BC continued to look for opportunities to score, and Sam Smith sent a shot just over the crossbar. The Demon Deacons took possession of the ball and took their first shot about 18 minutes into the match.
Twenty-one minutes into the match, Sydney Segalla took the Eagles’ first shot on goal.
With less than a minute left in the first half of the match, the Demon Deacons made a charge for the goal. Wake Forest’s Giovanna DeMarco took a shot with six seconds to play, but BC goalkeeper Wiebke Willebrandt made a heartstopping save as the clock ran out.
Both teams played soundly on defense in the first 45 minutes of the match as each team allowed just one shot on goal from its opponent in the first half. The teams entered halftime tied 0–0.
“I thought that they were clean in the first half,” BC head coach Jason Lowe said. “To have a shutout going into the second half, that’s something we’ve been giving up with early goals, so I think just our mentality going into the second half was so much better because of how they were performing.”

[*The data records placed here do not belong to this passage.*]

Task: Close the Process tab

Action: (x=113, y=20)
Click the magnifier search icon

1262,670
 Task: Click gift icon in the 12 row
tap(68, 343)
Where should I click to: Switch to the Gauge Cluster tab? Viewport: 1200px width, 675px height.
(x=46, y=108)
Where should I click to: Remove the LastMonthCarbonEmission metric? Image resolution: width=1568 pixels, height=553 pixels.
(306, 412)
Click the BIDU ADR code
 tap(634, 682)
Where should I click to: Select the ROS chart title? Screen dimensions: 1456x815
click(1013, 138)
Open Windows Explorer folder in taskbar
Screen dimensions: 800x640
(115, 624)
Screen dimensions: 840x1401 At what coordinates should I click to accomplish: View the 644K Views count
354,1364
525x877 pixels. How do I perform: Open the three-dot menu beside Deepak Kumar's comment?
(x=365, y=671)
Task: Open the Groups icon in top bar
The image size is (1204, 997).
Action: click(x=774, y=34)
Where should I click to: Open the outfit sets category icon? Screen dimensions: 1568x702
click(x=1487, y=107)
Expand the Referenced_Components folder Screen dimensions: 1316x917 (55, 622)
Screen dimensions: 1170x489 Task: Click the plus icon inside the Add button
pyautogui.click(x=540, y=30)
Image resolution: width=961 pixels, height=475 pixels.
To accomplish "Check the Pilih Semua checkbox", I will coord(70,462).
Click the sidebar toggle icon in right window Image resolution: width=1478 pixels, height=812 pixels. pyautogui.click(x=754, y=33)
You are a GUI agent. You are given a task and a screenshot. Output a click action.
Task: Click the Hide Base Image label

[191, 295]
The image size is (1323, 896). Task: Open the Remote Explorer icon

The Eagles came out of halftime looking to break the tie as Barth took a shot on goal under a minute into the second half. Wake Forest also took a shot on goal at the 66-minute mark, but the first half largely repeated itself, and neither team capitalized on their chances until the game’s final 10 minutes.
Lowenberg broke the tie in the 81st minute as she sent the ball flying over Wake goalkeeper Kaitlyn Parks’ head for the first goal of the game with just under 10 minutes to play. The goal came off of a textbook assist by Laura Gouvin and Sarai Costello. The crowd jumped up as BC took the lead in its final game with just a few minutes remaining.
It looked like the Eagles would ride into a victory as the clock ran out, but with five minutes to go, Hannah Johnson sent the ball into the top shelf for Wake Forest.
“Unfortunately we couldn’t hold them off, but it’s a good Wake team,” Lowe said. “I mean, you know, that’s how it goes in the ACC—give a team one chance, and they cash in.”
After the final whistle blew, Lowe reflected on the Eagles’ season and said he hopes to see growth next year.
“We just gotta keep growing,” Lowe said. “We are trying to turn this program around, and we see a lot of growth … especially with some of our younger players. I mean, Lowenberg is a freshman getting a big time goal all the way down at the end. Sydney Segalla [had] her first start and probably [had] one of her best performances of the year.”
While Lowe commended his freshman group for showing potential down the stretch, he acknowledged the foundation his veteran players built.
“Credit to the seniors, you know, I mean they built the foundation for what we are building on now, and to send them out with their heads up high is important,” Lowe said.